Prager, Sean M., Vindiola, Beatriz, Kund, Gregory S., Byrne, Frank J., Trumble, John T.
Crop protection 2013 v.54 pp. 84-91
Bactericera cockerelli, Candidatus Liberibacter, Hemiptera, Triozidae, application methods, application timing, bacteria, crops, imidacloprid, irrigation, pathogens, peppers, pests, potatoes, rain, thiamethoxam, tomatoes, Texas
Bactericera cockerelli is a pest on multiple solanaceous crop plants and is the sole vector for the bacteria Candidatus Liberibacter psyllaurous. When the pathogen is present, feeding by these psyllids results in ‘vein greening’ disease in peppers and tomatoes, and “zebra chip” disease in potatoes. Currently, management is based entirely on the application of pesticides, including two neonicotinoid compounds.
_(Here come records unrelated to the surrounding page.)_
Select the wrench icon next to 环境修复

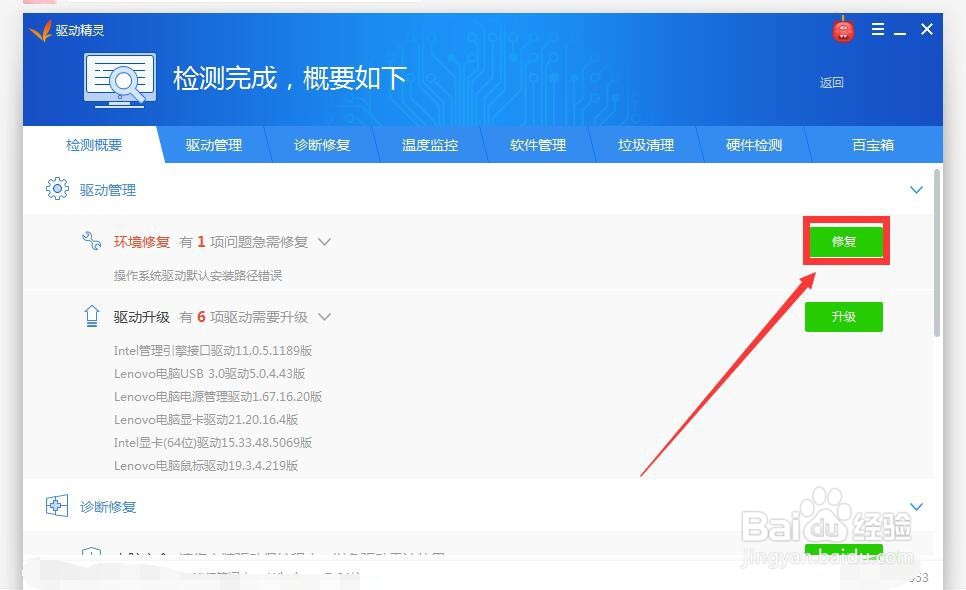pos(91,240)
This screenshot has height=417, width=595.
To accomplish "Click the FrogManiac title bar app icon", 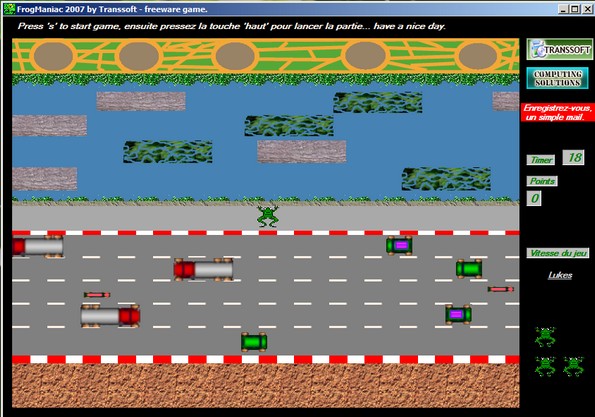I will pyautogui.click(x=9, y=9).
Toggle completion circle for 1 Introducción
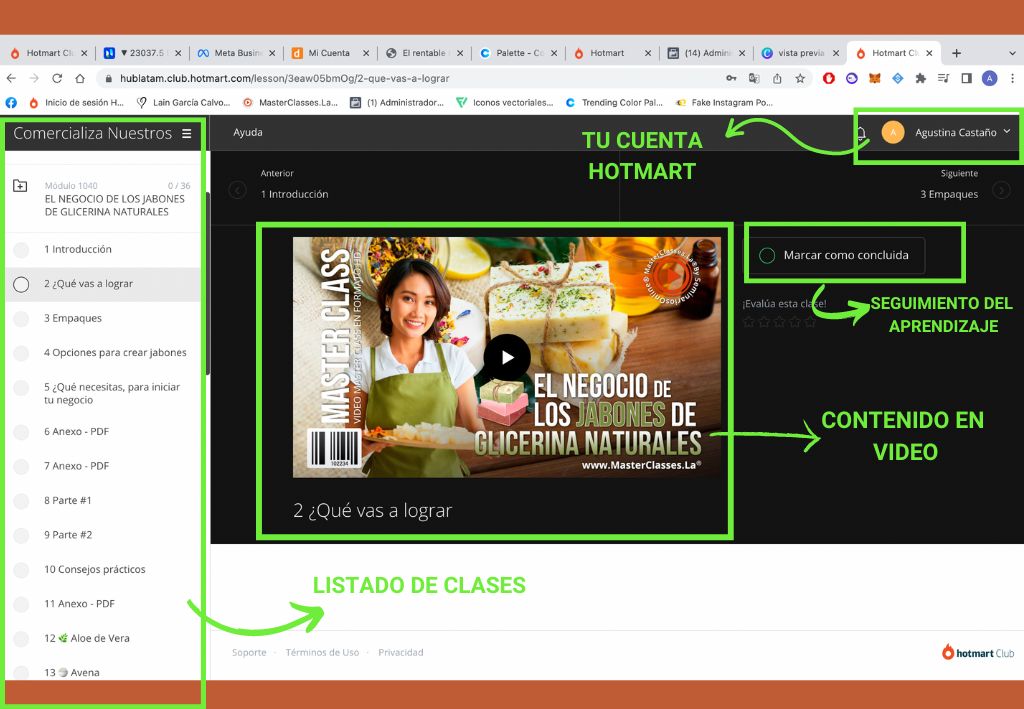The image size is (1024, 709). pyautogui.click(x=21, y=250)
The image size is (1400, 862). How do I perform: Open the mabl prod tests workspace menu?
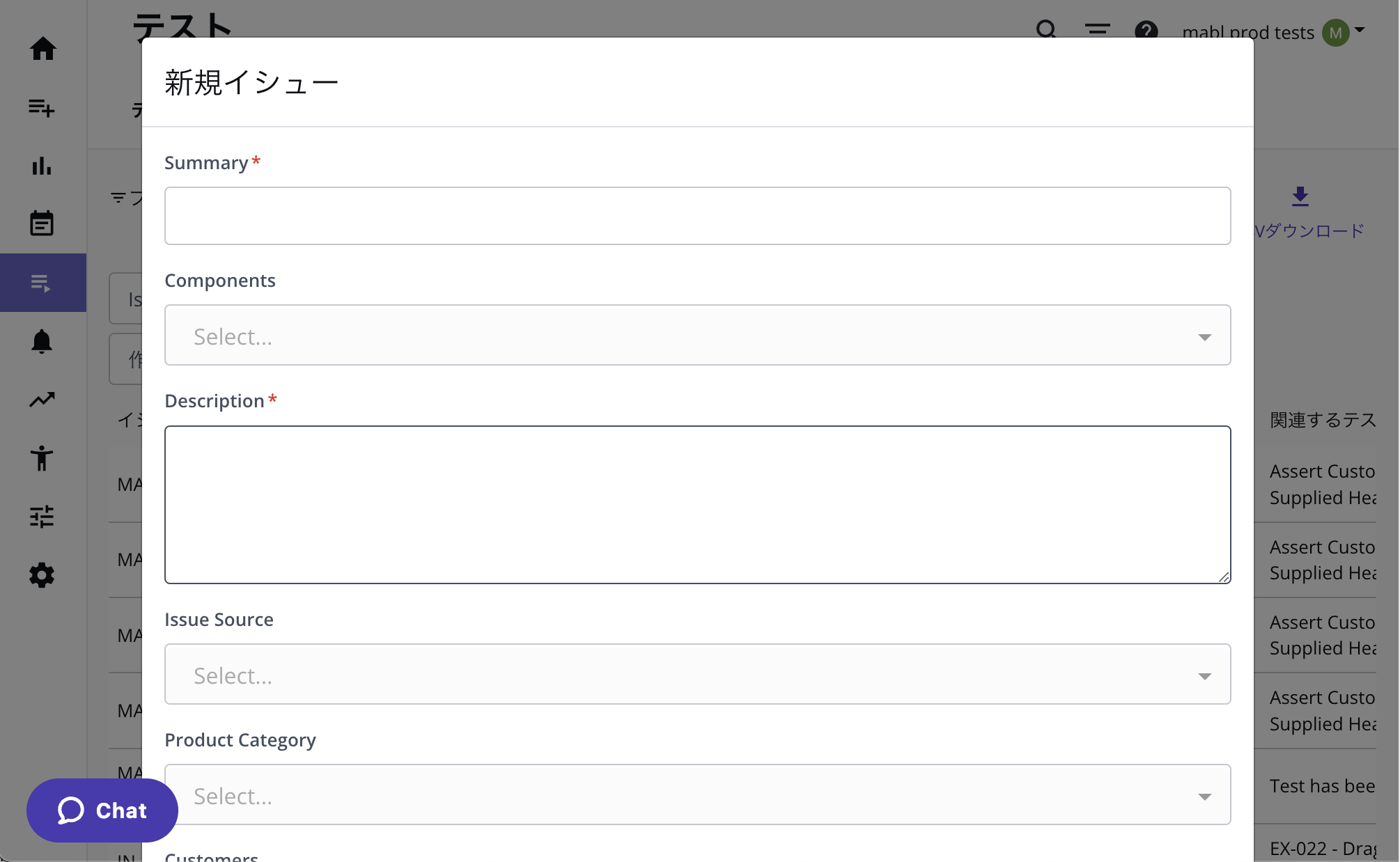click(1247, 33)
Populations of B. cockerelli collected in southern Texas in 2006 and 2012 were examined for reduced susceptibility and behavioral responses to imidacloprid.Tests comparing imidacloprid and thiamethoxam demonstrated that both can reduce nymph numbers in the field, but retention and effective periods vary among application methods and compounds. In addition, imidacloprid and thiamethoxam are both sensitive to the amount of water applied during irrigation. Collectedly, these results suggest that imidacloprid is unlikely to be effective in controlling B. cockerelli in south Texas. Moreover, its use needs to be carefully considered in other locations even where resistance has not yet been detected. Finally, thiamethoxam may be useful, but careful attention must be paid to irrigation and rainfall level, application method, and timing of application.